Pixel coordinate grounding data ▸
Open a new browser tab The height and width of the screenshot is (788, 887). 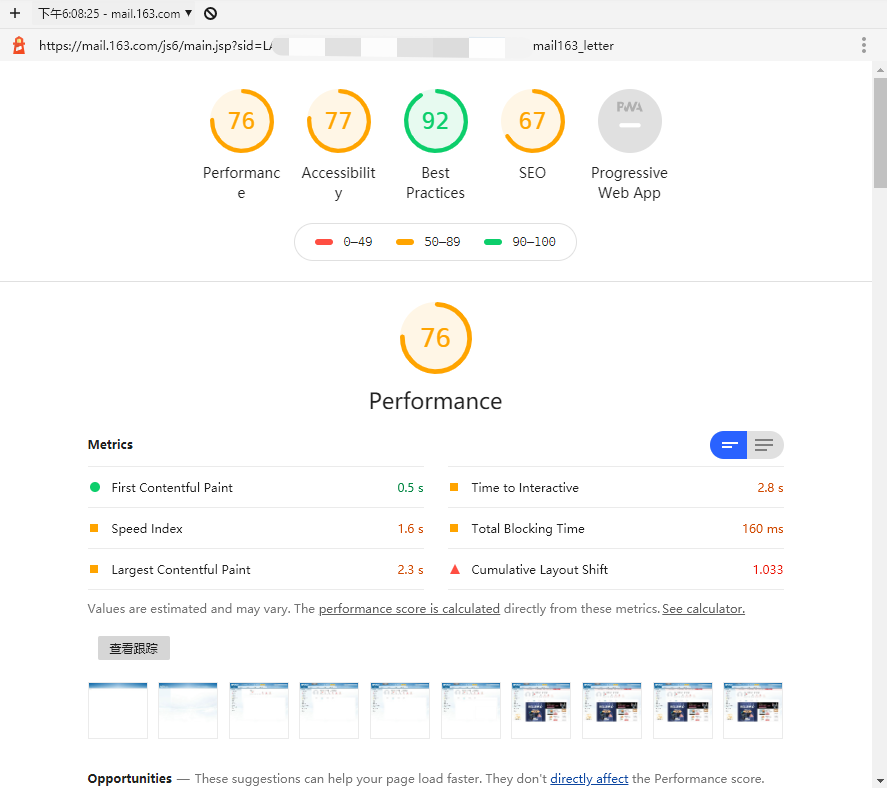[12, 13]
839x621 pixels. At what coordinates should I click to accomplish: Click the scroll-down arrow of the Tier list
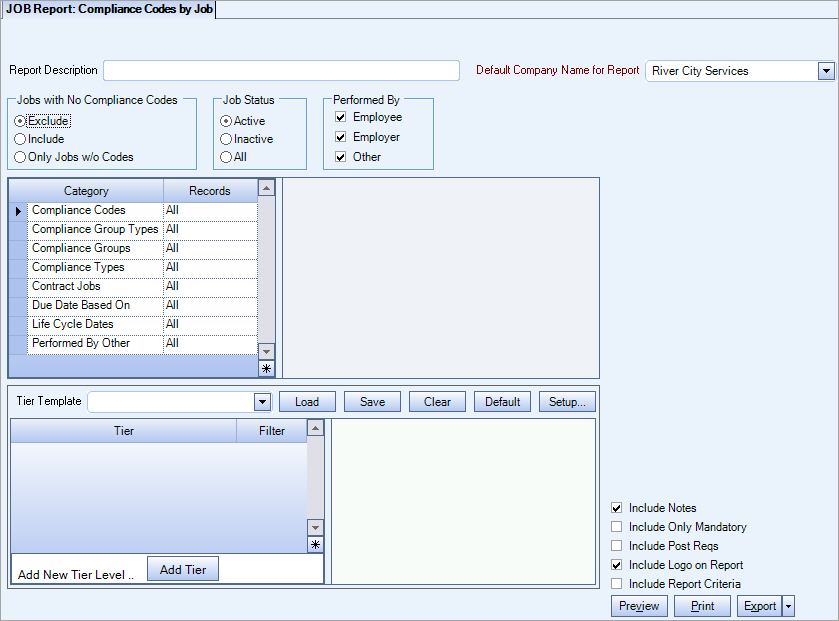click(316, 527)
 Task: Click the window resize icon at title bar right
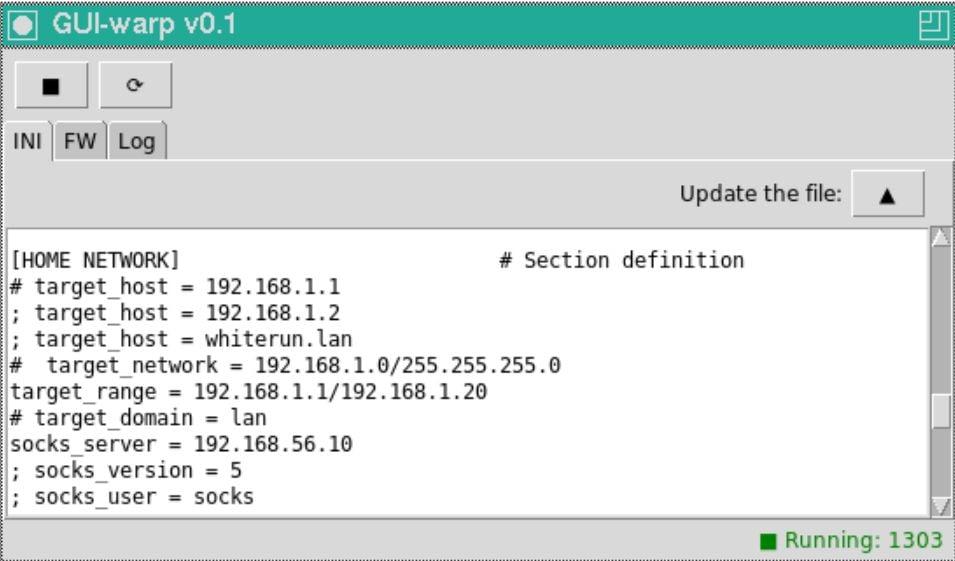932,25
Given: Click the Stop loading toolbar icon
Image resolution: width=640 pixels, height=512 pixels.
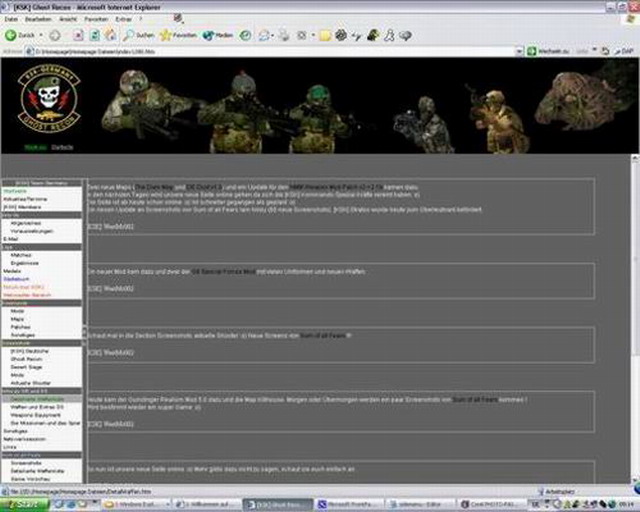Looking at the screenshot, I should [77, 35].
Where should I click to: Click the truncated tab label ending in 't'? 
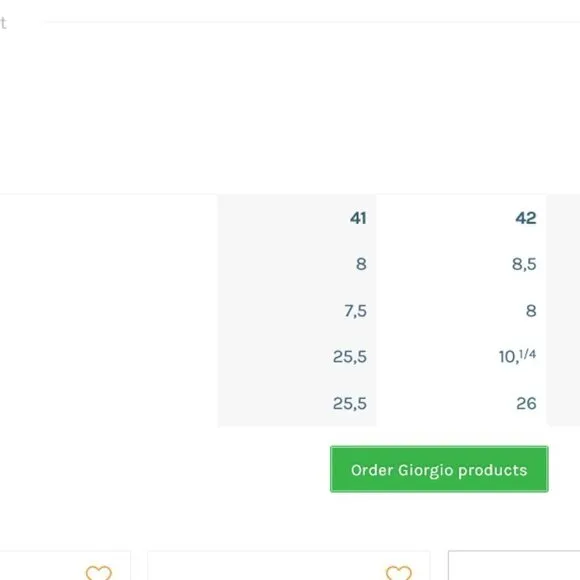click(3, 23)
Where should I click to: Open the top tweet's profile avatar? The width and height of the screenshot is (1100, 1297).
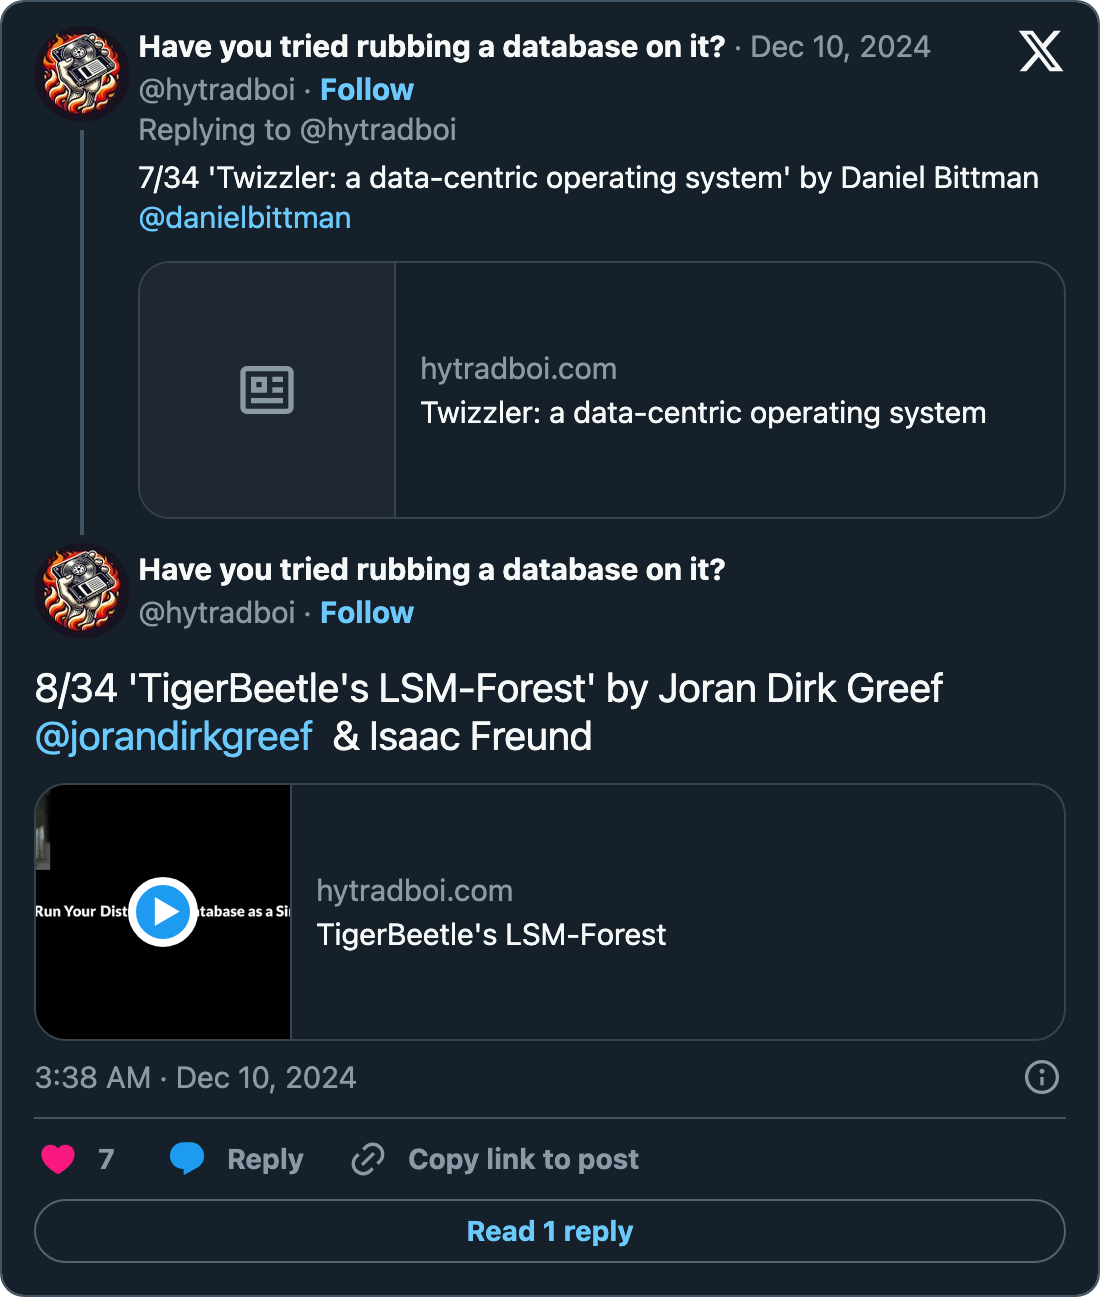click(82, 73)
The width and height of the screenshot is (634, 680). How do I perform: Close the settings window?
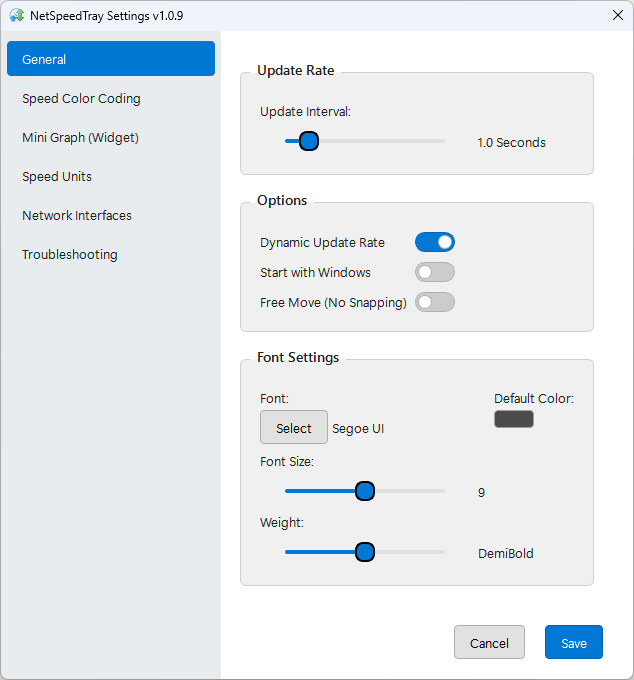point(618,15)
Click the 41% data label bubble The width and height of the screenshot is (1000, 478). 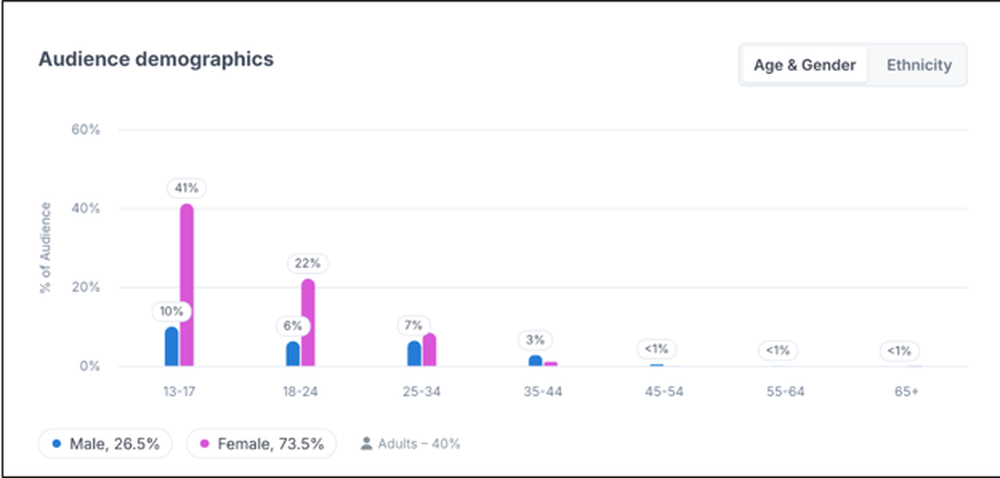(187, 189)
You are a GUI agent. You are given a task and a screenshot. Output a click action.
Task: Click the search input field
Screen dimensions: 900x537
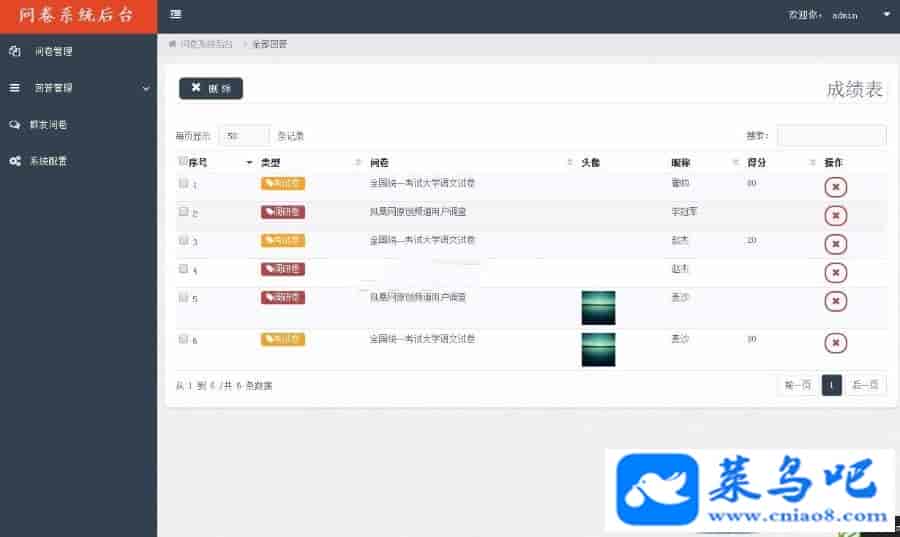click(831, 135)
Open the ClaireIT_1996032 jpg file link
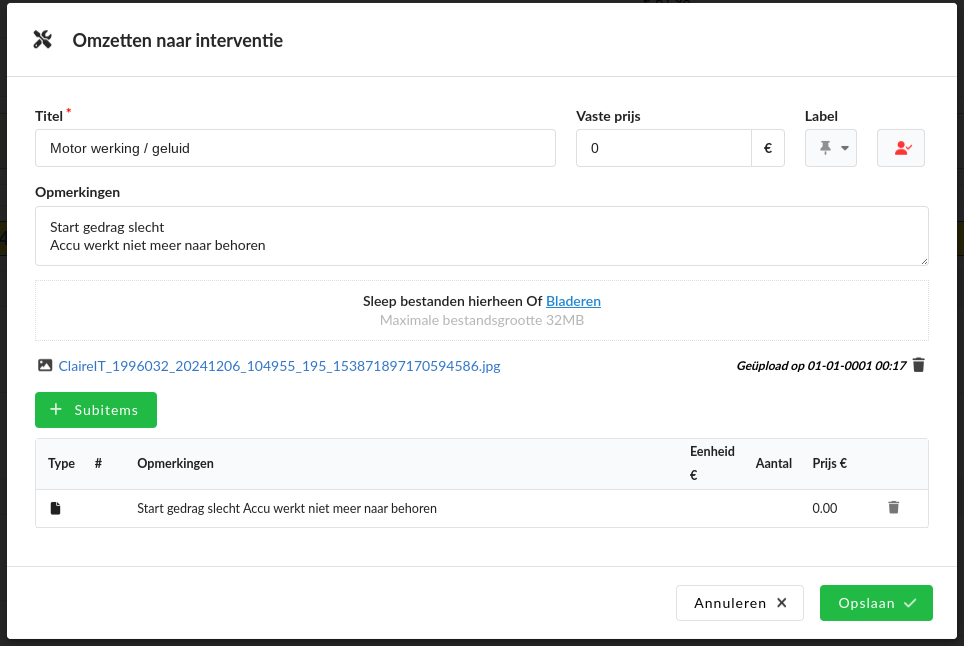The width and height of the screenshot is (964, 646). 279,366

PROBLEM ▸ Once the line containing "You are a GUI" is found, transcribe it and every line after it to the end of the records, exactly and with no pictures.

SOLUTION FOR THIS EXERCISE ▸
You are a GUI agent. You are given a task and a screenshot. Output a click action.
Task: Click the search input field
Screen dimensions: 900x537
click(831, 135)
Open the ClaireIT_1996032 jpg file link
The width and height of the screenshot is (964, 646). 279,366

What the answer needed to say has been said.